Bhuli is a neighbourhood in Dhanbad in Dhanbad Sadar subdivision of Dhanbad district in Jharkhand, India.

Overview
It is famous for being the largest workers' colony in Asia. Town is managed by Bharat Coking Coal Limited(BCCL).  Majority of the population used to work in BCCL; but out of the 6011 BCCL quarters in Bhuli, nearly 4021 are illegally occupied by retired employees and this has become a very controversial topic.

Maintenance work of quarters and road is undertaken by Bhuli Town Administration, situated near A-Block Post Office.

History
Bhuli township was constructed in 1951 by The Coal Mines Welfare Organisation (CMWO) under the Ministry of Labour to provide housing facilities to miners. Bhuli is divided into 5 blocks. Initially it consisted only three blocks-  Block-'A', 'B' and 'C'. Each block has 600 quarters. Each quarter is single storeyed; having two bedrooms, one kitchen, a veranda, a washroom, a bathroom and a small yard. Every quarter has a tree planted in its yard.
The three blocks were transferred to BCCL in 1986. Two new blocks ('D' and 'E') were constructed in 1978 directly under the control of BCCL. But, the buildings in these blocks were made 3 storeyed, having 4 quarters at each storey, in contrast to Block A, B and C. Also, the new buildings lacked a yard and veranda, but provided a balcony for each quarter.
Today, there are a total of 6011 quarters in all over the Bhuli Township.
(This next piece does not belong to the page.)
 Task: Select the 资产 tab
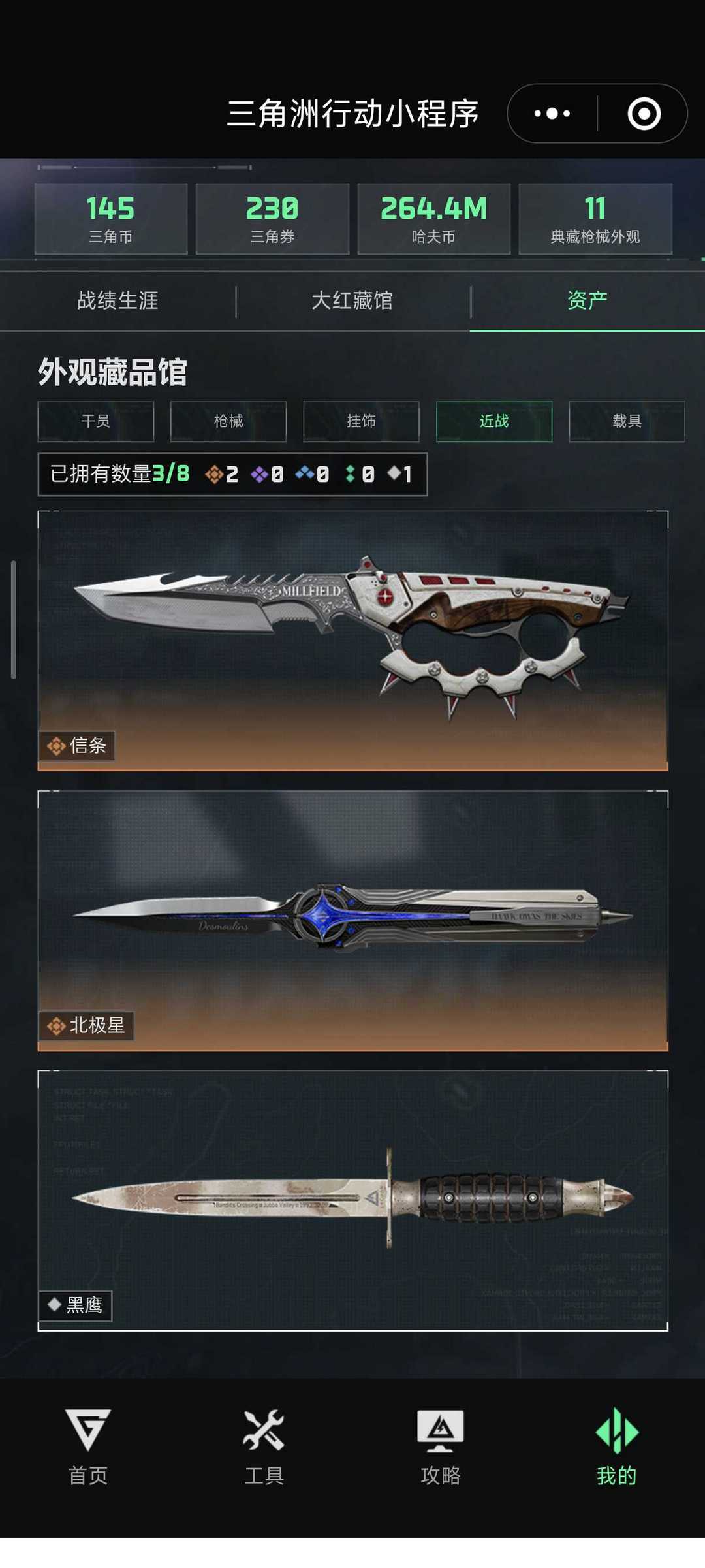point(587,300)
The whole town is based on grid pattern.

Geography

Location
Bhuli is located at .

Note: The map alongside presents some of the notable locations in the area. All places marked in the map are linked in the larger full screen map.

Bhuli, earlier a census town, was combined with other urban units to form Dhanbad Municipal Corporation in 2006.

Bhuli is spread over parts of Ward Nos. 14, 15 and 16 of Dhanbad Municipal Corporation.

Overview
The region shown in the map is a part of the undulating uplands bustling with coalmines in the lowest rung of the Chota Nagpur Plateau. The entire area shown in the map is under Dhanbad Municipal Corporation, except Belgaria which is under Baliapur (community development block). The places in the DMC area are marked as neighbourhoods. The DMC area shown in the map is around the core area of Dhanbad city. Another major area of DMC is shown in the map of the southern portion of the district. A small stretch of DMC, extending up to Katras is shown in the map of the western portion. The region is fully urbanised. Jharia (community development block) has been merged into DMC. Three operational areas of BCCL operate fully within the region – Sijua Area, Kusunda Area and Bastacola Area.

Demographics
 India census, Bhuli had a population of 89,584. Males constitute 54% of the population and females 46%. Bhuli has an average literacy rate of 63%, higher than the national average of 59.5%; with male literacy of 71% and female literacy of 55%. 15% of the population is under 6 years of age.

Markets
There are three main markets in the township. These are D-Block Market (D-Block),  New Market (E-Block), and Shakti Market (D- Block Road).

Besides, four weekly Haats/Hatias (or markets especially dealing with buying and selling of vegetables and fruits) are set up in Bhuli-
1. Etwaari Hatia, Jharkhand More (on every Sunday, Etwaar means Sunday).
2. Somwaari Hatia, beside New Market and Durga Puja Hall, D-Block (on every Monday, Somwaar means Monday).
3. Budhni Hatia, near MPI, B-Block (on every Wednesday).
4. Shanichari Hatia, near Bhuli Railway Station (on every Saturday, Shanichar means Saturday).

Hospitals

Currently, there are two Regional Hospitals in Bhuli working under BCCL in C-Block and D-Block for free health check-up (for BCCL employees and dependents). But due to the small number of BCCL employees living in Bhuli (not more than a hundred or two), the hospitals are not properly maintained. So, Coal India Limited (a Maharatna Company), under which BCCL works, decided in mid 2020, to close the hospitals due to poor management and maintenance and people not preferring to go to these BCCL hospitals (Hospital staff and doctors will be transferred to other places). Instead, most people prefer visiting private clinics that are spread across Bhuli.

Banks
Bhuli has branches of Bank of India, State Bank of India and a branch of UCO Bank. Apart from that, ICICI Bank, AXIS Bank, Bank of India and State Bank of India have their ATMs in Bhuli.

Transport
Bhuli is well connected to Dhanbad city through road and railway. Most of the (local) passenger trains stop here.

Religious harmony

Bhuli witnesses a religious harmony among all the religions, especially Hindus and Muslims. Interestingly, the tradition of celebrating Durga Puja, a Hindu festival, was started by Abdul Majid Khan, a Muslim by religion. Similarly, Muharram, a Muslim festival, was started by a Hindu- Sudhir Mukherjee. The reason behind this act was to prevent communal riots during the partition of India. Residents claim that Bhuli has never witnessed any communal problems since 1949.